The derivative of a function is a principal concept in calculus that measures how a function changes as its input changes. Simply put, it indicates the slope of the tangent line to the graph of the function at any particular point.
In the context of the exercise, derivative symbols like \(f'(x)\) help in understanding where the graph of the function is increasing or decreasing.

• If \(f'(x) > 0\), it means the function is increasing at that interval.
• If \(f'(x) < 0\), then the function is decreasing.

For example, in our exercise, the function increases on \((0,2)\) and decreases on \((2,4)\) and \((4,5)\).
The derivative also indicates constant slopes. When \(f'(x)\) is a constant, such as -1 from 5 to 6, the function has a constant rate of change, forming a linear segment on the graph.

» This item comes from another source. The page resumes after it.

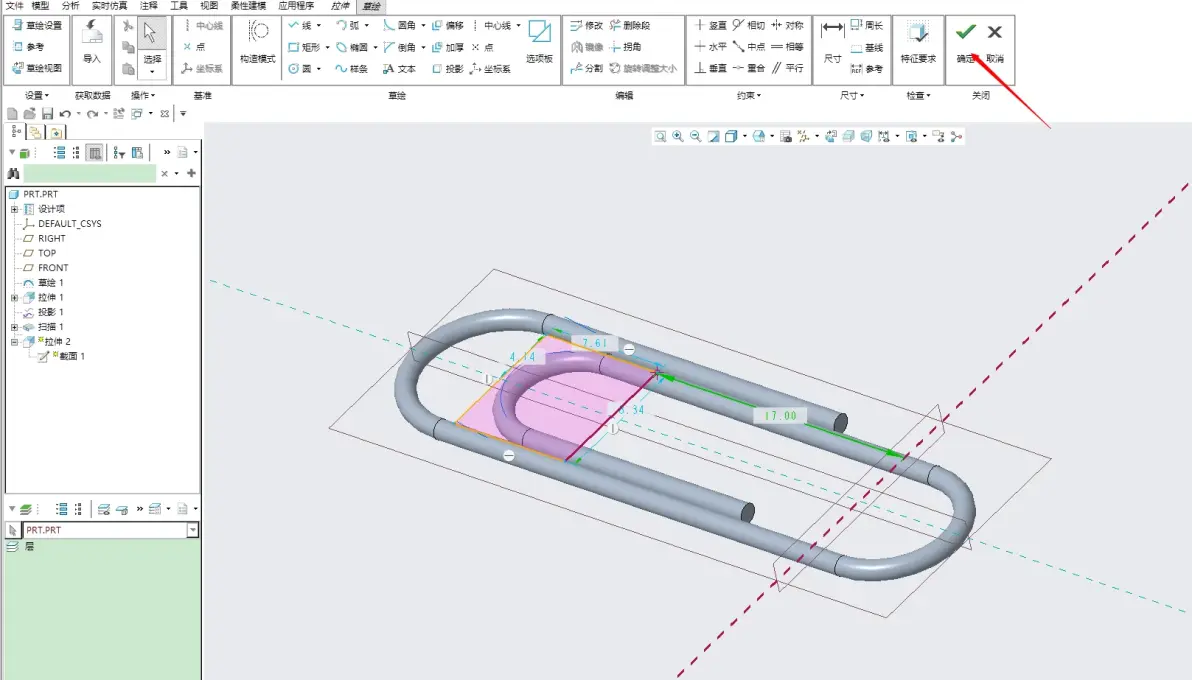Click the 草绘设置 sketch setup button
The image size is (1192, 680).
[37, 25]
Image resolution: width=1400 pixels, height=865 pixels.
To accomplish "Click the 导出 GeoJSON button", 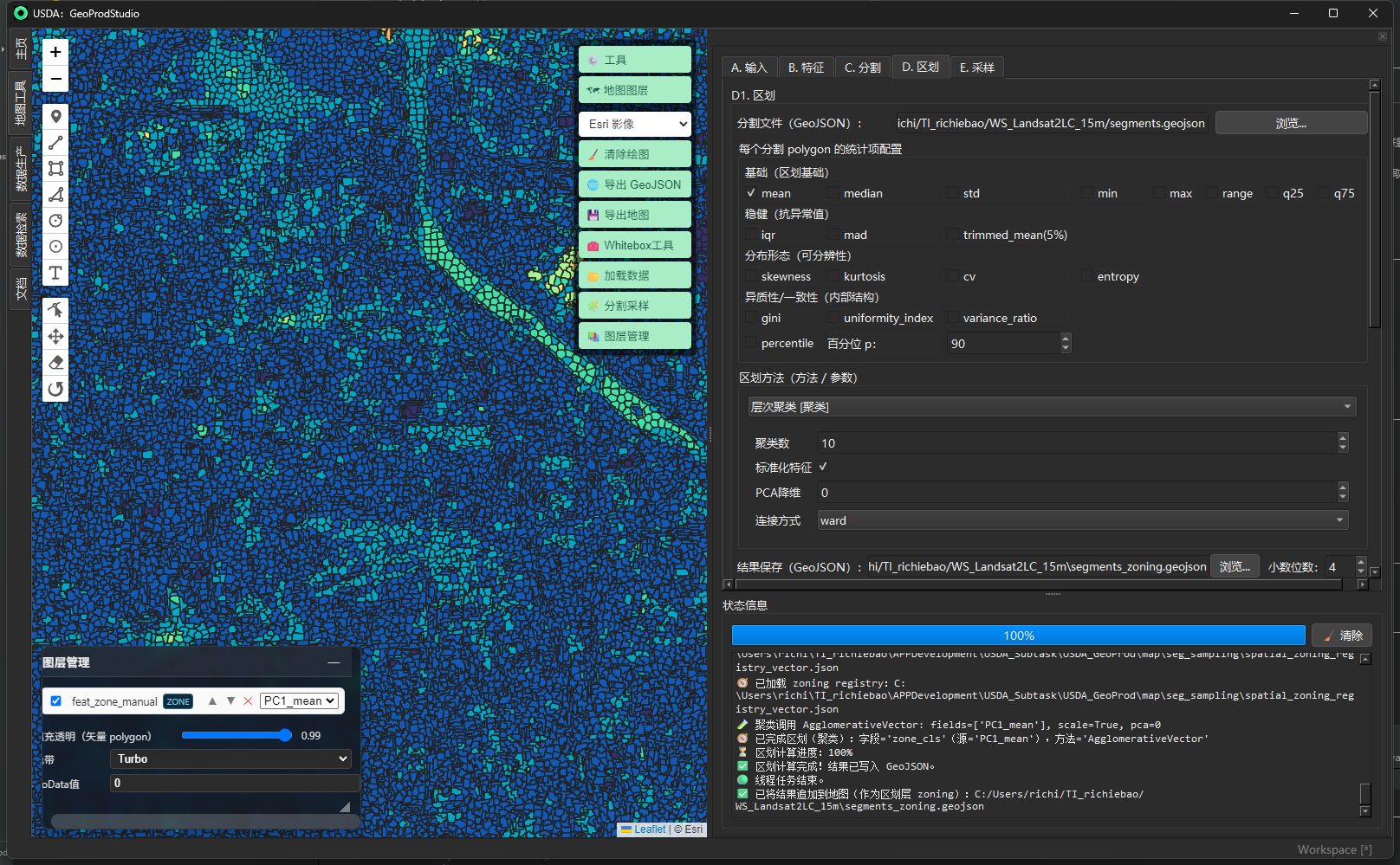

Critical points are very special points on the graph of a function where the derivative is either zero or undefined. These points signal where the function's behavior might change, such as switching from increasing to decreasing or vice versa.
In our exercise, we have critical points at \(x = 2\) and \(x = 4\). At these points, the derivative \(f'(x)\) is zero, meaning the slope of the tangent is horizontal. Critical points often correspond to peaks or valleys on the graph.

• If the function changes from increasing to decreasing at a critical point, it's likely a local maximum. For example, at \(x=2\), the graph reaches a high point.
• If it changes from decreasing to increasing, it's likely a local minimum.

Understanding critical points is crucial because they help pinpoint where the graph should change direction, affecting the overall shape of the curve.

Concavity refers to the direction in which a curve bends. To determine the concavity of a function, we look at the second derivative, \(f''(x)\).
If \(f''(x) > 0\), the graph is concave up, resembling a cup shape where the function exhibits an upward bend. On the other hand, if \(f''(x) < 0\), the graph is concave down, looking like an upside-down cup or arching downward.
In our exercise, the function is:

• Concave down on the intervals \((0,3)\) and \((4,5)\).
• Concave up on the interval \((3,4)\).

The switch in concavity at \(x=3\) is known as an inflection point, where the graph changes its curvature direction. Understanding concavity is essential as it helps convey how the function's speed of change itself changes, further shaping the graph's appearance.